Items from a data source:
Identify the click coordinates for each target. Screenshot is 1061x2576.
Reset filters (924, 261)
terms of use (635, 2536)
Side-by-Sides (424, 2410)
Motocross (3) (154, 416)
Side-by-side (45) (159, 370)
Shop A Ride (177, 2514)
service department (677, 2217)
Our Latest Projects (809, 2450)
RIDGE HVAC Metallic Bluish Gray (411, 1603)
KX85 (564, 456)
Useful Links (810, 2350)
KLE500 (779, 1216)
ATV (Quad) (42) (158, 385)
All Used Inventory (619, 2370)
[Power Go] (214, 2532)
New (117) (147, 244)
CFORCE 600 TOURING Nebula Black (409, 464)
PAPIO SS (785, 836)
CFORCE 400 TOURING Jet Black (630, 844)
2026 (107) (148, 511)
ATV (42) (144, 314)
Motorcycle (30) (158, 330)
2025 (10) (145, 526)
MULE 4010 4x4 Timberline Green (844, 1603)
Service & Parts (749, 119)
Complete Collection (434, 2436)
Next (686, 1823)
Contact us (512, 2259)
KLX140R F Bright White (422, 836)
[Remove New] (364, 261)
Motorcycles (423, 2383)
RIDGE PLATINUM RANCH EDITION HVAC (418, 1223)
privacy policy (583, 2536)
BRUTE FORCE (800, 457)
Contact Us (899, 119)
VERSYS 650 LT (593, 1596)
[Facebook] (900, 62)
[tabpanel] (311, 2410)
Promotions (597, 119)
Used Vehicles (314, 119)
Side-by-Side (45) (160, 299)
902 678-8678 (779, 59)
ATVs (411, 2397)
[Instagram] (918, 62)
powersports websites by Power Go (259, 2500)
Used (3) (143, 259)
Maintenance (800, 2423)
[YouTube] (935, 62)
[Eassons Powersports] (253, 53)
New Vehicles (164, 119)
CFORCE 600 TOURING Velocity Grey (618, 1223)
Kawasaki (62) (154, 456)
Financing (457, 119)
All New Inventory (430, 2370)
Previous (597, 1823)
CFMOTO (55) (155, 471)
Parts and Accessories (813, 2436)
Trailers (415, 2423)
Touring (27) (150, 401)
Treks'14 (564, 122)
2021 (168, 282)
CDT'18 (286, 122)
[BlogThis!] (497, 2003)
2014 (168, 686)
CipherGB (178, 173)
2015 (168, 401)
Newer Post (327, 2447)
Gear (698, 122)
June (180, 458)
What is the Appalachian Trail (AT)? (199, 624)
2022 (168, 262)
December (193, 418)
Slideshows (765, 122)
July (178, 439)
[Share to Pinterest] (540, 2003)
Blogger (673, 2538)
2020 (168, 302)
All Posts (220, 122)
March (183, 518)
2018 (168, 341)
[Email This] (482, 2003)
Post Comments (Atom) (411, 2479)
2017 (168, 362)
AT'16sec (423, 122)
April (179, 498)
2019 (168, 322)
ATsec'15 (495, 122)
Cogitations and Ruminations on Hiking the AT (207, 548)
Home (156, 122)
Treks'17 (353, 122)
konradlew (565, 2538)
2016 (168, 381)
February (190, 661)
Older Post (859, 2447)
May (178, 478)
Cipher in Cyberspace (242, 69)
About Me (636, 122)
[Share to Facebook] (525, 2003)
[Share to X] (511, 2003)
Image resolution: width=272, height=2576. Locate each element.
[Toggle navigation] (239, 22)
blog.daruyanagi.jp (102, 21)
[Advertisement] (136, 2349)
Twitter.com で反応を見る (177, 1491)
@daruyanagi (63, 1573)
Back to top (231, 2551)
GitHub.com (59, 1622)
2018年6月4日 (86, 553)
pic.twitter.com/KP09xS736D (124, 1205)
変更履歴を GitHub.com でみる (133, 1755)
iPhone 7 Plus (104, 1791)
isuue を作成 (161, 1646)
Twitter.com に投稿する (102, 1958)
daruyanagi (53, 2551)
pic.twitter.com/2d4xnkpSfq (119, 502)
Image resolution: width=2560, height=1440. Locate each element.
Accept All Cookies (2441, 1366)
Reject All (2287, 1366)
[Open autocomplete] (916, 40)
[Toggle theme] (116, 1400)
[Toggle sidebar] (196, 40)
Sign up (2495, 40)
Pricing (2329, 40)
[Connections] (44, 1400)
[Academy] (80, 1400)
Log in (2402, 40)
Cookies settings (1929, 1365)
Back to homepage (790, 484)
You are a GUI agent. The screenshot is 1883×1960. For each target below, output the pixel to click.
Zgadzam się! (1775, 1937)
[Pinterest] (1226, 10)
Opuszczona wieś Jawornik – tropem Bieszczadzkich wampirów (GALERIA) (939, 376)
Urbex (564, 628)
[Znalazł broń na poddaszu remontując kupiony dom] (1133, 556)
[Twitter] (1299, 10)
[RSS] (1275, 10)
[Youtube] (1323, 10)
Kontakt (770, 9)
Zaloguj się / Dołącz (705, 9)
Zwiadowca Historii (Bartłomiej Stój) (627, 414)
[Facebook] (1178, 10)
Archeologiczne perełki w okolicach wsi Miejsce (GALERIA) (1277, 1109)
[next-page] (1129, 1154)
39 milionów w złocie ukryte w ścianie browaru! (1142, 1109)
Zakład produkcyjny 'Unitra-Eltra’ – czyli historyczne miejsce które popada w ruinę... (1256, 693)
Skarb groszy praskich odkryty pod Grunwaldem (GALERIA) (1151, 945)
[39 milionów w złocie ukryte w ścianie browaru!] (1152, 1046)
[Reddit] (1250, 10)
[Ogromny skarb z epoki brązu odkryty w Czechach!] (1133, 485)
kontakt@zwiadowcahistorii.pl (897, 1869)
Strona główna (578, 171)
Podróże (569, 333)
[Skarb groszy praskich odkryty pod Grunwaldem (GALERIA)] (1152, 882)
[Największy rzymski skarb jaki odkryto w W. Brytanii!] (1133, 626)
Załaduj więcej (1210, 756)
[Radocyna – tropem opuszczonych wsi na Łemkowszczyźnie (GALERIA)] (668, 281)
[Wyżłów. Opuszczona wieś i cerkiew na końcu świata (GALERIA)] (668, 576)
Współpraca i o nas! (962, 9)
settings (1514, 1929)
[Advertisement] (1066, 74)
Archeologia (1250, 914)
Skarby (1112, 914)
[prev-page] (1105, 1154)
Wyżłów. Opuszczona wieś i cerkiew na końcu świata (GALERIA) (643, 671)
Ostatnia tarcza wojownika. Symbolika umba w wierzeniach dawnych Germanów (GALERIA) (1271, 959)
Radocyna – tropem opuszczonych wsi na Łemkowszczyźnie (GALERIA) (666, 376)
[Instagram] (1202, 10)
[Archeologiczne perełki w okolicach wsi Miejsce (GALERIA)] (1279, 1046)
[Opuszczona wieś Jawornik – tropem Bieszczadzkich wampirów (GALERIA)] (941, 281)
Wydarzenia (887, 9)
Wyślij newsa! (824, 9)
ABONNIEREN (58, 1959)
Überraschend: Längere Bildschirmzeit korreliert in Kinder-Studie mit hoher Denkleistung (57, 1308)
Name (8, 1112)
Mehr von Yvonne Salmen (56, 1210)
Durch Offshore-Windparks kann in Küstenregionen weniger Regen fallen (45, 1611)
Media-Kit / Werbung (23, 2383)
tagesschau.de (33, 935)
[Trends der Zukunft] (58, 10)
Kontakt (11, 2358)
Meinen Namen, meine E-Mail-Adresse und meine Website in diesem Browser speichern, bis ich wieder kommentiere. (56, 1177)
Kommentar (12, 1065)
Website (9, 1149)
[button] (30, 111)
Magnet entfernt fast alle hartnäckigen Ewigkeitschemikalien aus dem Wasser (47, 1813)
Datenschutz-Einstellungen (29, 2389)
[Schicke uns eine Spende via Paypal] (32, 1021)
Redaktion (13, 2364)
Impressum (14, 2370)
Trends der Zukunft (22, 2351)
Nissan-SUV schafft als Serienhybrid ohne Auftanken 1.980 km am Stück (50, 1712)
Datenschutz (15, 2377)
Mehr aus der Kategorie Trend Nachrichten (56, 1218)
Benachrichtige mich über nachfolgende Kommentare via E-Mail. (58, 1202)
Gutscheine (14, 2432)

* **Goal of the exercise**
The required answer is the exact run of lines above starting at the line with "isuue を作成 (161, 1646)" and ending at the line with "[Open autocomplete] (916, 40)", with both ends present.

* **Result of the exercise**
isuue を作成 (161, 1646)
Twitter.com に投稿する (102, 1958)
daruyanagi (53, 2551)
pic.twitter.com/2d4xnkpSfq (119, 502)
Image resolution: width=2560, height=1440. Locate each element.
Accept All Cookies (2441, 1366)
Reject All (2287, 1366)
[Open autocomplete] (916, 40)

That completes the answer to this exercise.